■ REQUIREMENTS
Copy every line below word for word, leaving out the pictures.

■ ENTRIES PROVIDED
━━━━━━━━━━

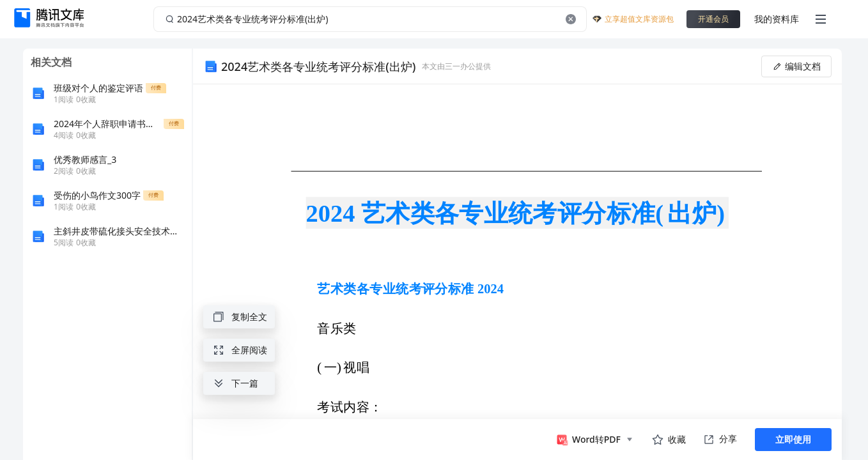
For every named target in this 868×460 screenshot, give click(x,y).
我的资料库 (777, 19)
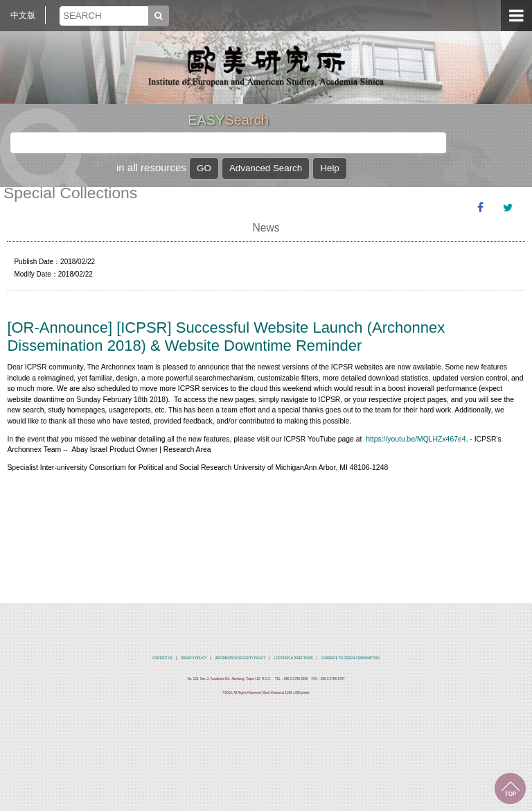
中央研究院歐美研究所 (266, 66)
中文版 (23, 15)
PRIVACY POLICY (193, 658)
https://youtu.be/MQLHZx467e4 (416, 439)
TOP (510, 788)
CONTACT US (162, 658)
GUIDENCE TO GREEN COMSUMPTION (351, 658)
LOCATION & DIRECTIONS (294, 658)
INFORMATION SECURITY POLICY (240, 658)
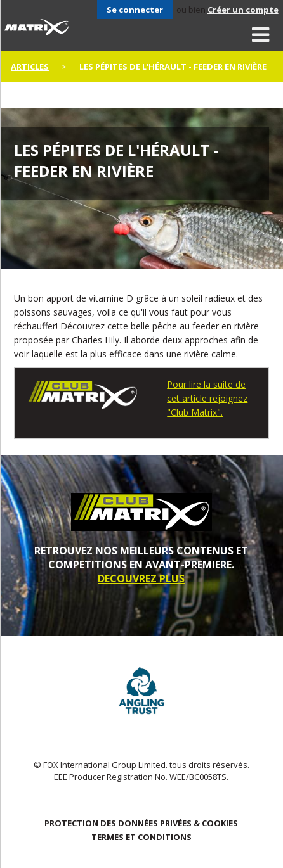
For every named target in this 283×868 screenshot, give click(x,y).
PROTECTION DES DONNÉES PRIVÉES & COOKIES (141, 823)
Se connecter (135, 10)
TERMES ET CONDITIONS (142, 837)
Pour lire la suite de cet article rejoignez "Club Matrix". (207, 398)
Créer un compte (243, 10)
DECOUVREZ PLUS (141, 578)
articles (30, 67)
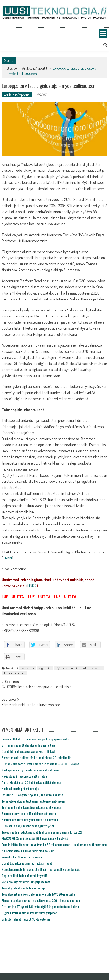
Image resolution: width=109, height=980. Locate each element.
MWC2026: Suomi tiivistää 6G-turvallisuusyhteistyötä (35, 838)
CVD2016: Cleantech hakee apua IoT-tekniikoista (37, 687)
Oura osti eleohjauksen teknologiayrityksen (28, 826)
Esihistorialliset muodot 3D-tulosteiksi (26, 919)
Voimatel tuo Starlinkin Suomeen (22, 857)
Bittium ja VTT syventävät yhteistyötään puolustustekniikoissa (40, 907)
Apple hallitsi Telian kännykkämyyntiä (24, 875)
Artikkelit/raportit (35, 68)
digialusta (45, 668)
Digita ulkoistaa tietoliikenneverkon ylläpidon (29, 913)
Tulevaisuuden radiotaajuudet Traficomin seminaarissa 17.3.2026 (42, 832)
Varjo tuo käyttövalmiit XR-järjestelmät (26, 881)
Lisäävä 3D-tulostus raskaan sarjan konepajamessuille (35, 739)
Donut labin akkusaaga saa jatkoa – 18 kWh (29, 751)
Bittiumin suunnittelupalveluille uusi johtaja (28, 745)
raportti (96, 668)
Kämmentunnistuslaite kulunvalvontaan (31, 705)
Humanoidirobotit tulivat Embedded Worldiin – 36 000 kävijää (40, 764)
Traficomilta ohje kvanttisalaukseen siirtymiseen (31, 807)
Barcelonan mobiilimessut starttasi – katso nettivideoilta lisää (41, 869)
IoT (84, 668)
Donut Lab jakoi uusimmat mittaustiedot (27, 863)
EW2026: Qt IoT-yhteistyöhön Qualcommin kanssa (32, 795)
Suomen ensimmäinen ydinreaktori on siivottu (30, 819)
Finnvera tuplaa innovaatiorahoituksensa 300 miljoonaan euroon (40, 900)
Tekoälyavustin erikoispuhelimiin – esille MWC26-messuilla (38, 894)
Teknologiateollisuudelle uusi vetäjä (23, 888)
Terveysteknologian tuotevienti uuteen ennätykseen (33, 801)
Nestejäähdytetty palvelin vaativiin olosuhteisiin (30, 770)
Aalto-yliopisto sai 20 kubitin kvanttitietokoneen (31, 782)
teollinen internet (14, 673)
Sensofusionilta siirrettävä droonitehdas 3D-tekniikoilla (36, 757)
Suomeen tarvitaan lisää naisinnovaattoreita (29, 813)
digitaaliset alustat (67, 668)
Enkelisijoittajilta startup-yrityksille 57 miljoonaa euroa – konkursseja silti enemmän (54, 844)
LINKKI (7, 558)
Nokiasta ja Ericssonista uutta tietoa (24, 776)
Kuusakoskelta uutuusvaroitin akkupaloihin (28, 851)
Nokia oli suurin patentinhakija (20, 788)
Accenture (27, 668)
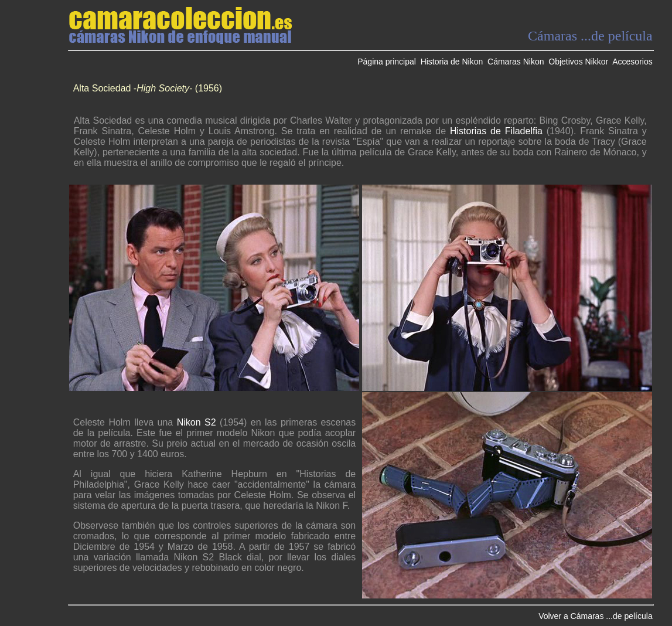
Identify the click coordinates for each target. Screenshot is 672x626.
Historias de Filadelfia (496, 131)
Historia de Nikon (452, 62)
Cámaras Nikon (516, 62)
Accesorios (632, 62)
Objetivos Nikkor (578, 62)
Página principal (387, 62)
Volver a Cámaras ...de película (595, 616)
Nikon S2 (196, 422)
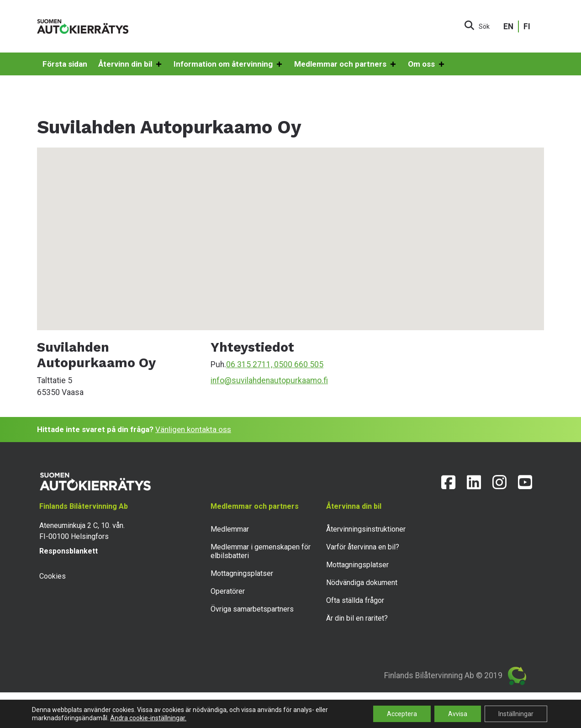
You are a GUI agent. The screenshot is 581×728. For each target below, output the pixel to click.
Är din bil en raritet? (357, 618)
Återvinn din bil (130, 64)
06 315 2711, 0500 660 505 (275, 364)
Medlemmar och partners (345, 64)
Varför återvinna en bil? (363, 547)
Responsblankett (69, 551)
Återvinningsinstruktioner (366, 529)
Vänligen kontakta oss (193, 429)
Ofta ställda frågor (355, 600)
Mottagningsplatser (242, 573)
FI (527, 26)
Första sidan (65, 64)
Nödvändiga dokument (362, 582)
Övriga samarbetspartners (252, 609)
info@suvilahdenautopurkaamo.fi (269, 380)
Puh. (218, 364)
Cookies (53, 576)
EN (508, 26)
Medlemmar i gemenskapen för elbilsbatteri (260, 551)
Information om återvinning (228, 64)
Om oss (427, 64)
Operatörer (227, 591)
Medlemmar (230, 529)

━━━━━━━━━━

■ RESULT BELOW
For every named target in this 868×460 screenshot, give click(x,y).
我的资料库 (777, 19)
中央研究院歐美研究所 (266, 66)
中文版 (23, 15)
PRIVACY POLICY (193, 658)
https://youtu.be/MQLHZx467e4 (416, 439)
TOP (510, 788)
CONTACT US (162, 658)
GUIDENCE TO GREEN COMSUMPTION (351, 658)
LOCATION & DIRECTIONS (294, 658)
INFORMATION SECURITY POLICY (240, 658)
For every named target in this 283×868 screenshot, give click(x,y).
PROTECTION DES DONNÉES PRIVÉES & COOKIES (141, 823)
Se connecter (135, 10)
TERMES ET CONDITIONS (142, 837)
Pour lire la suite de cet article rejoignez "Club Matrix". (207, 398)
Créer un compte (243, 10)
DECOUVREZ PLUS (141, 578)
articles (30, 67)
Image resolution: width=109, height=980. Locate each element.
MWC2026: Suomi tiivistää 6G-turvallisuusyhteistyötä (35, 838)
CVD2016: Cleantech hakee apua IoT-tekniikoista (37, 687)
Oura osti eleohjauksen teknologiayrityksen (28, 826)
Esihistorialliset muodot 3D-tulosteiksi (26, 919)
Voimatel tuo Starlinkin Suomeen (22, 857)
Bittium ja VTT syventävät yhteistyötään puolustustekniikoissa (40, 907)
Apple hallitsi Telian kännykkämyyntiä (24, 875)
Artikkelit/raportit (35, 68)
digialusta (45, 668)
Digita ulkoistaa tietoliikenneverkon ylläpidon (29, 913)
Tulevaisuuden radiotaajuudet Traficomin seminaarissa 17.3.2026 (42, 832)
Varjo tuo käyttövalmiit XR-järjestelmät (26, 881)
Lisäävä 3D-tulostus raskaan sarjan konepajamessuille (35, 739)
Donut labin akkusaaga saa jatkoa – 18 kWh (29, 751)
Bittiumin suunnittelupalveluille uusi johtaja (28, 745)
raportti (96, 668)
Kämmentunnistuslaite kulunvalvontaan (31, 705)
Humanoidirobotit tulivat Embedded Worldiin – 36 000 kävijää (40, 764)
Traficomilta ohje kvanttisalaukseen siirtymiseen (31, 807)
Barcelonan mobiilimessut starttasi – katso nettivideoilta lisää (41, 869)
IoT (84, 668)
Donut Lab jakoi uusimmat mittaustiedot (27, 863)
EW2026: Qt IoT-yhteistyöhön Qualcommin kanssa (32, 795)
Suomen ensimmäinen ydinreaktori on siivottu (30, 819)
Finnvera tuplaa innovaatiorahoituksensa 300 miljoonaan euroon (40, 900)
Tekoälyavustin erikoispuhelimiin – esille MWC26-messuilla (38, 894)
Teknologiateollisuudelle uusi vetäjä (23, 888)
Terveysteknologian tuotevienti uuteen ennätykseen (33, 801)
Nestejäähdytetty palvelin vaativiin olosuhteisiin (30, 770)
Aalto-yliopisto sai 20 kubitin kvanttitietokoneen (31, 782)
teollinen internet (14, 673)
Sensofusionilta siirrettävä droonitehdas 3D-tekniikoilla (36, 757)
Suomeen tarvitaan lisää naisinnovaattoreita (29, 813)
digitaaliset alustat (67, 668)
Enkelisijoittajilta startup-yrityksille 57 miljoonaa euroa – konkursseja silti enemmän (54, 844)
LINKKI (7, 558)
Nokiasta ja Ericssonista uutta tietoa (24, 776)
Kuusakoskelta uutuusvaroitin akkupaloihin (28, 851)
Nokia oli suurin patentinhakija (20, 788)
Accenture (27, 668)
Identify the click coordinates for each target. Screenshot is 672x626.
Historias de Filadelfia (496, 131)
Historia de Nikon (452, 62)
Cámaras Nikon (516, 62)
Accesorios (632, 62)
Objetivos Nikkor (578, 62)
Página principal (387, 62)
Volver a Cámaras ...de película (595, 616)
Nikon S2 (196, 422)
You are a GUI agent. The screenshot is 581×728. For each target below, output the pixel to click.
Är din bil en raritet? (357, 618)
Återvinn din bil (130, 64)
06 315 2711, 0500 660 505 (275, 364)
Medlemmar och partners (345, 64)
Varför återvinna en bil? (363, 547)
Responsblankett (69, 551)
Återvinningsinstruktioner (366, 529)
Vänligen kontakta oss (193, 429)
Ofta ställda frågor (355, 600)
Mottagningsplatser (242, 573)
FI (527, 26)
Första sidan (65, 64)
Nödvändiga dokument (362, 582)
Övriga samarbetspartners (252, 609)
info@suvilahdenautopurkaamo.fi (269, 380)
Puh. (218, 364)
Cookies (53, 576)
EN (508, 26)
Medlemmar i gemenskapen för elbilsbatteri (260, 551)
Information om återvinning (228, 64)
Om oss (427, 64)
Operatörer (227, 591)
Medlemmar (230, 529)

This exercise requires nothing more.